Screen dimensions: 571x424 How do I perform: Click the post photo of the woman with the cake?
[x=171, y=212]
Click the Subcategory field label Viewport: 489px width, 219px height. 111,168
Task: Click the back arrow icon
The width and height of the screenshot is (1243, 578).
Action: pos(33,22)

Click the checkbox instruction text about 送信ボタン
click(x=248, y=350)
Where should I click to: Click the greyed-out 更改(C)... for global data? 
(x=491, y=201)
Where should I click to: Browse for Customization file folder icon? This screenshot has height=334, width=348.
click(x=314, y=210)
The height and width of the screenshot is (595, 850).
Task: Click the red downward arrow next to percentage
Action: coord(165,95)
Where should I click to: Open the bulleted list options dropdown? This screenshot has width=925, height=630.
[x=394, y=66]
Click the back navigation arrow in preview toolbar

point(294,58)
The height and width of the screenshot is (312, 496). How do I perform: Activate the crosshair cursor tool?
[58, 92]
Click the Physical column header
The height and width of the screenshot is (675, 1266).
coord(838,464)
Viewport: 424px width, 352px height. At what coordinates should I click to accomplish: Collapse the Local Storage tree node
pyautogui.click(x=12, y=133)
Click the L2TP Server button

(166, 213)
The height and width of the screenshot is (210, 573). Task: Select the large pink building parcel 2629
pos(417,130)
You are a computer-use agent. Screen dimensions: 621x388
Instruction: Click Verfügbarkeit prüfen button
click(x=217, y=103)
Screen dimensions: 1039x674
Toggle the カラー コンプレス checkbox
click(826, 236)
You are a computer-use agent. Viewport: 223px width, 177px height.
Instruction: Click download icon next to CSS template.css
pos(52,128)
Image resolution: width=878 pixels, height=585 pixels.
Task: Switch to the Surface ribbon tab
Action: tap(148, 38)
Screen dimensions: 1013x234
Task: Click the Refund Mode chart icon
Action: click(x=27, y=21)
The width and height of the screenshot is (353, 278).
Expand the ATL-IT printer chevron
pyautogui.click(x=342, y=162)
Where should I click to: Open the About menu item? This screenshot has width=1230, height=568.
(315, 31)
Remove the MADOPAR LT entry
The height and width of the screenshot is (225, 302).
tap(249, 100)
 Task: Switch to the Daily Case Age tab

**To do:**
From the listing above, copy each line that contains the string "icon". Case counts.

**The completed task:**
Task: Click the back arrow icon
Where should I click to: Browse for Customization file folder icon? This screenshot has height=334, width=348.
Instruction: Click download icon next to CSS template.css
Task: Click the Refund Mode chart icon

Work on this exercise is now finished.